Si è spento a 83 anni il celebre direttore d’orchestra ungherese a lungo vissuto in Ticino, a Neggio

Zoltàn Peskò una vita per la musica

Zoltàn Peskò una vita per la musica

Si è spendo negli scorsi giorni nella sua Budapest il direttore d’orchestra e compositore magiaro Zoltàn Peskò che a lungo ha legato il suo nome alla Svizzera italiana. Aveva 83 anni. Nato nella capitale ungherese nel 1937 e figlio di un organista, dopo una formazione in patria, nel 1963 si è trasferito in Italia e in Svizzera per perfezionarsi con, rispettivamente, Giuseppe Petrassi (composizione), Franco Ferrara (direzione) e, a Basilea, con Pierre Boulez. Assistente di Lorin Maazel all’Opera di Berlino, gli è poi subentrato alla direzione (1966-1973) prima di spostare definitivamente il suo baricentro artistico a sud delle Alpi.

Nel 1970 ha debuttato al Teatro alla Scala di Milano dove, nella stessa stagione, diresse Ulisse di Dallapiccola, L’angelo di fuoco di Prokof’ev e La finta giardiniera di Mozart, che segnò l’inizio della sua carriera internazionale. Nel 1973 divenne direttore principale del Teatro Comunale di Bologna e, tre anni dopo, occupò la stessa posizione alla Fenice di Venezia. Dal 1978 al 1983 diresse poi l’orchestra della RAI di Milano.

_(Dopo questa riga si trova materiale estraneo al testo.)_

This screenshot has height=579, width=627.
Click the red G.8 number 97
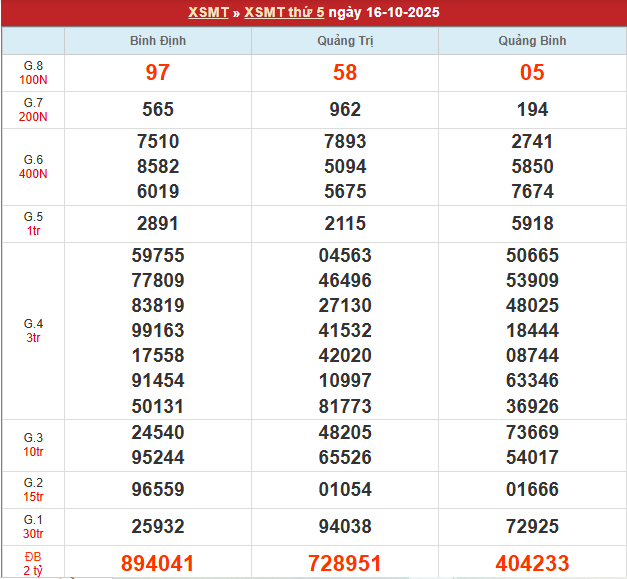pyautogui.click(x=157, y=73)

Zoltàn Peskò una vita per la musica

Dall’inizio degli anni Ottanta in avanti Peskò ha vissuto in Ticino, a Neggio, un punto di riferimento fisso in una carriera sempre più internazionale durante la quale ha prestato un’attenzione particolare alla musica del ‘900. Tra le tante cose strumentò e diresse la ricostruzione di Salammbô di Modest Musorgskij (che morendo l’aveva lasciata incompiuta); con la quale debuttò nel novembre 1980 a Milano e che in seguito eseguì in molte altre città europee; compose un Concerto per violoncello e orchestra (1961) e sviluppò molte proficue collaborazioni, anche con l’Orchestra della Svizzera italiana sul cui podio ebbe l’occasione di salire più volte. Dal 1995 fino ad agosto 1999 fu direttore musicale della Deutsche Oper am Rhein, e tra il 2001-2005 direttore musicale dell’Orchestra Sinfonica portoghese e del Teatro São Carlos di Lisbona e nell’agosto del 1993 fu insignito del Premio Deutschen Schallplattenpreis.